Tuesday, 20 January 2015

B for Bias (and Book Bags)

As a female Sindhi teenager in Hong Kong in the ‘80s, growing up with bias was a given. There was an underlying assumption that as an Asian woman, regardless of how clever I was, I would eventually be a married mother one day. Oddly, this was never suggested at home; on the contrary, I was always brought up to be an independent thinker and self-reliant. Instead, the assumption came from “society” (society in my mind equating a picture of lots of aunties sitting in a living room at a lunch party, gossiping), not voiced directly but recognised as a quiet consensus. Other blatant biases were easier to identify: the taxi overshooting you in the queue to pick up a Caucasian or Chinese client or the less-than-friendly reception from the immigration officer at Hong Kong airport. It’s bizarre but blatant bias was easier to deal with: once you figured out how people were going to treat or perceive you, you could prepare yourself for the worst, have your response ready and sometimes be pleasantly surprised.
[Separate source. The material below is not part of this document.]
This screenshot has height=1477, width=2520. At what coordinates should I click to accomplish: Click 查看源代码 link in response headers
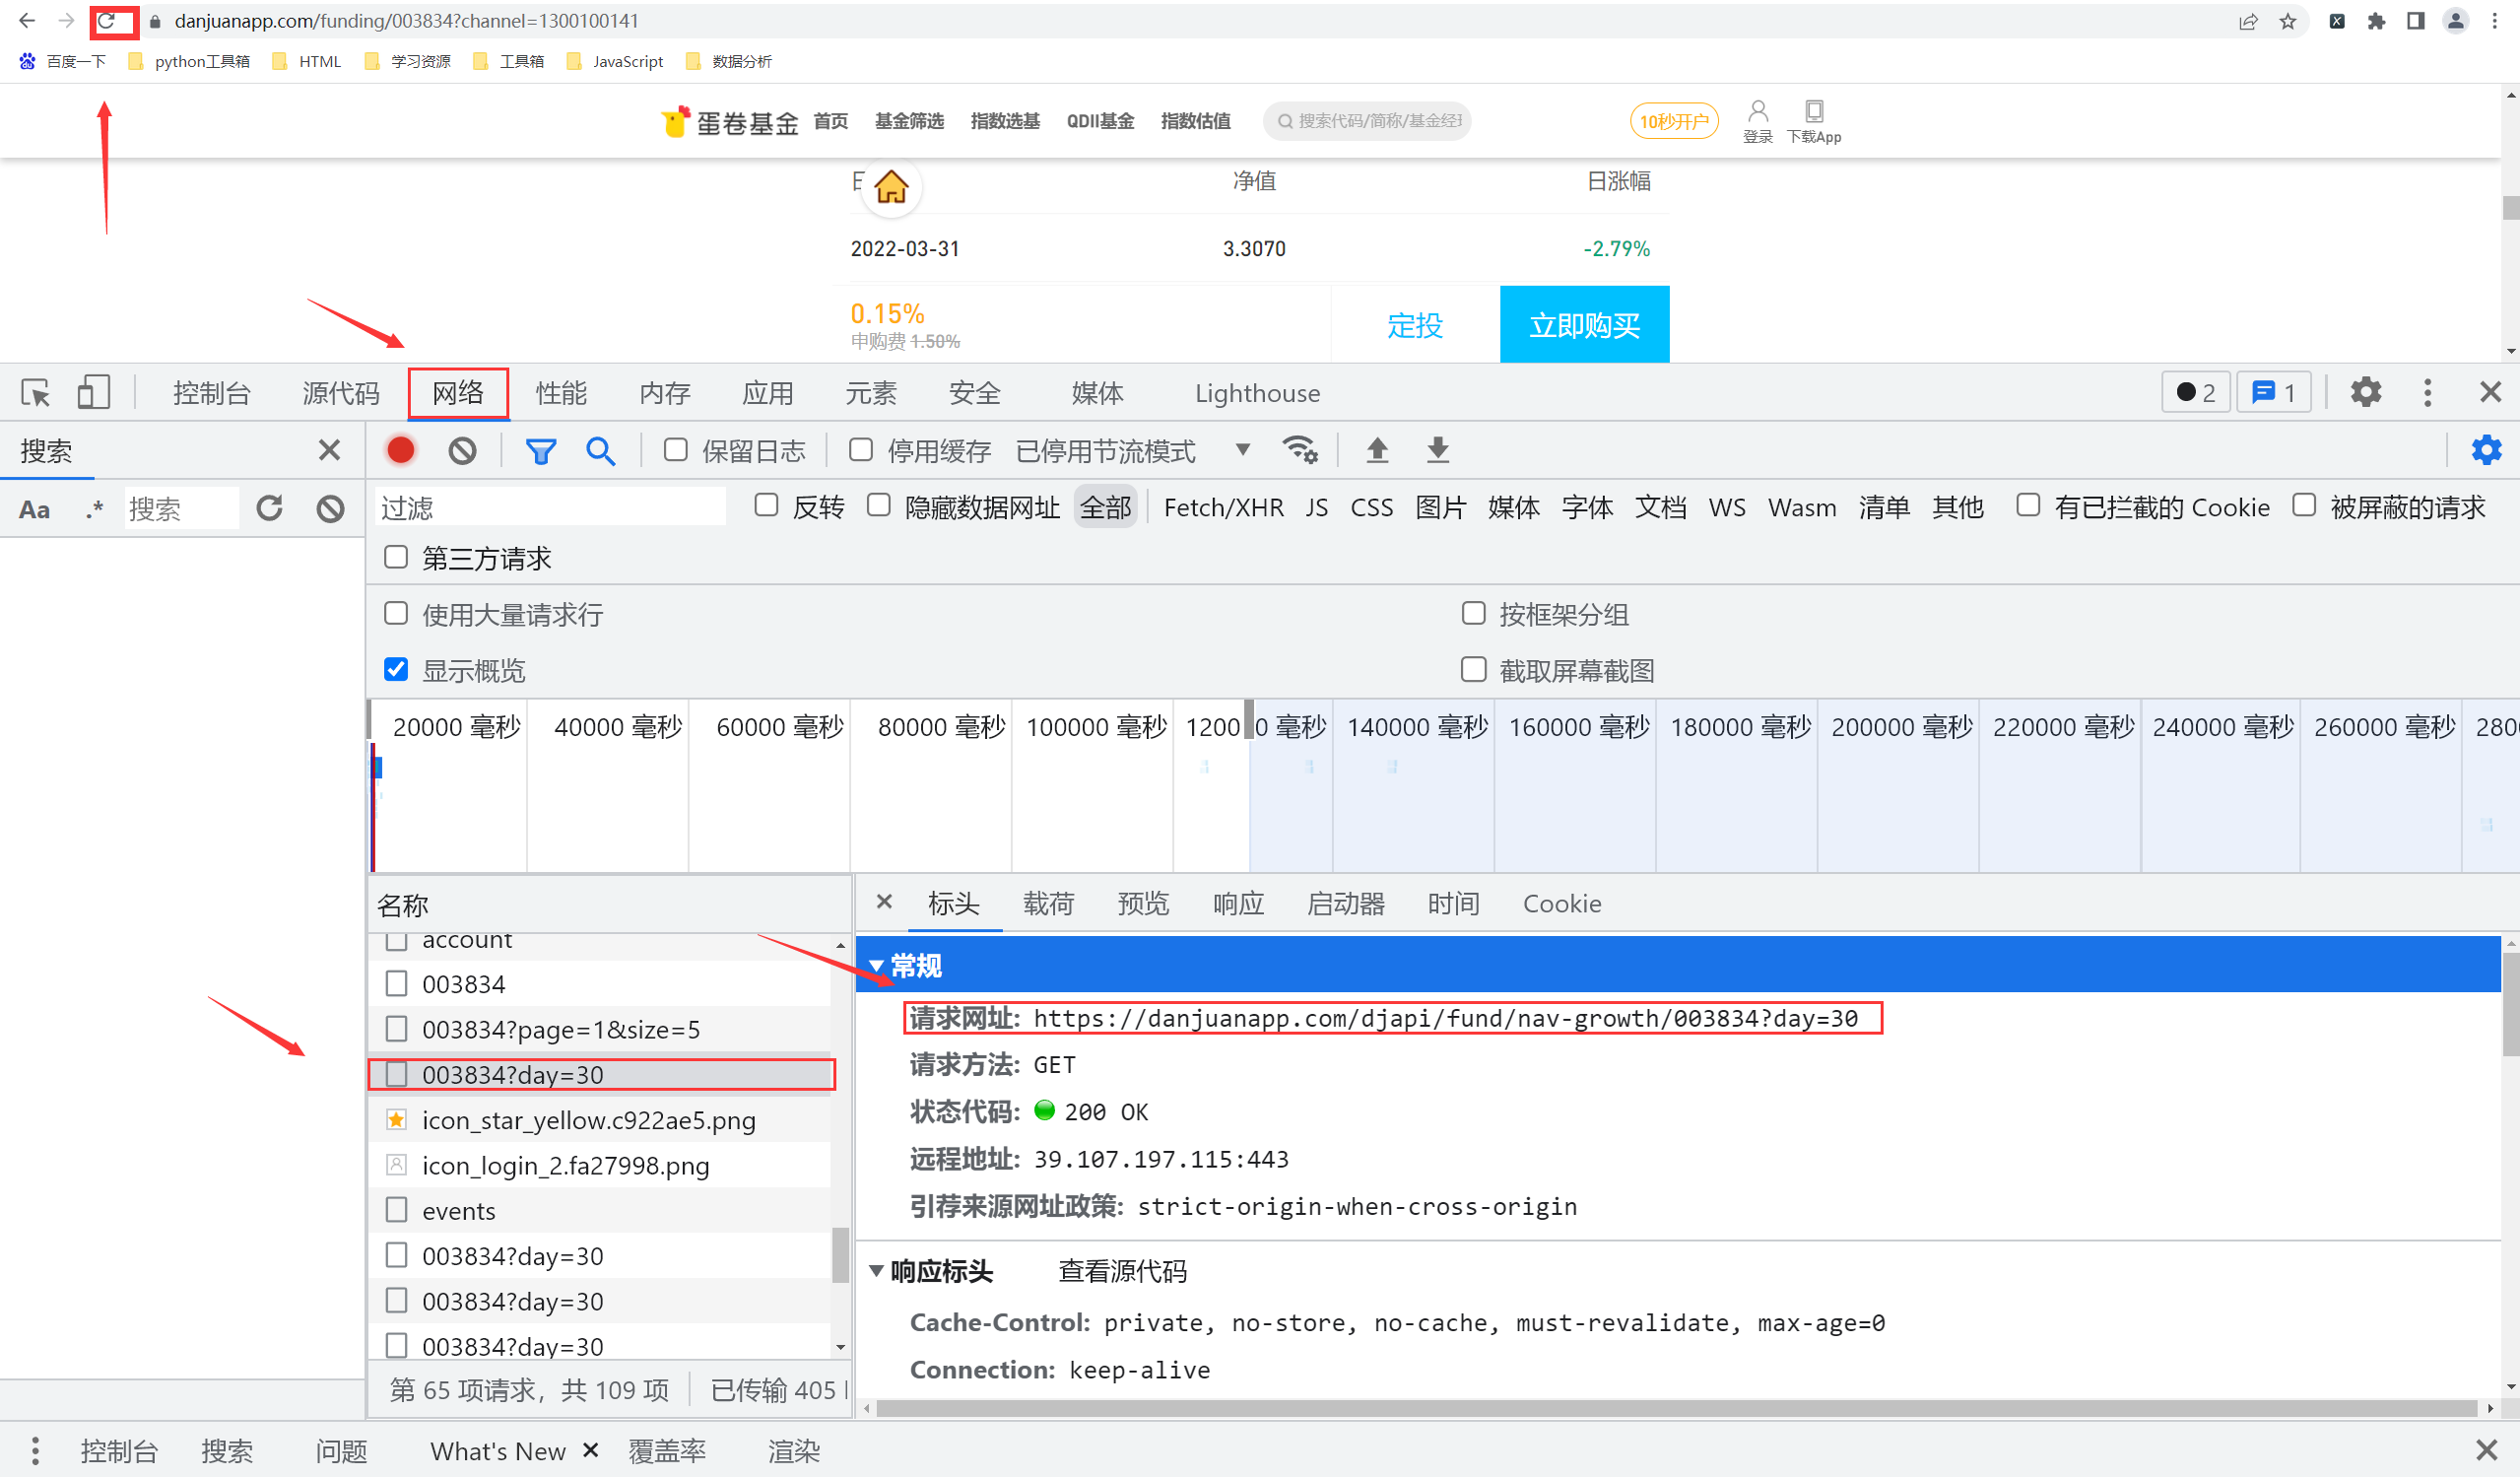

But now living as an adult in a politically-correct London in 2015, blatant bias is taboo; bias is more subtle and therefore more deceptive. I sometimes feel like I experience subtle bias when I talk about the choices I made; not returning to work and being a full-time mum. I am a happy in this role and yet I often feel that society (yes the same aunties, just older) is pointing a finger at me and saying I have an obligation to do it all.

No one is shouting this from the rooftops but I feel that there is no room in the 21st century for the original “Asian woman equals married mother” assumption. However, there is now an equally definitive premise that an “Asian educated woman equals woman that should do it all” assumption because biases are no longer holding us back. But I wonder if the new premise should have “if one wants to” at the end of it; isn’t less bias supposed to offer more choice? Otherwise we are just replacing one assumption with another.

My response to this less-blatant bias is this. I have a huge amount of respect and time for women that are mums and have a career too. But I know that it is hard to do both well and without help, corners do get cut. Acknowledging these successful role models publicly is easy; accepting my limitations (knowing that I can do one job well but two jobs badly) and dismissing the bias around me to conform has been harder to do. My point is that bias comes from not knowing or understanding something fully – just look around you, all that violence and anger in the world is driven by people’s ignorance, fear and bias. Accepting that we will always be subject to bias, subtle or obvious, is difficult but it is realistic. But what I have found out about myself is that it’s the way we react or give in to the biases around us that defines us.

P.S. Having been a mum for a while now, I miss book bags, with little heads peering into them, tiny fingers clutching on to their handles with the same sense of urgent importance that the Chancellor of the Exchequer holds his red Budget box. Talk about social conditioning!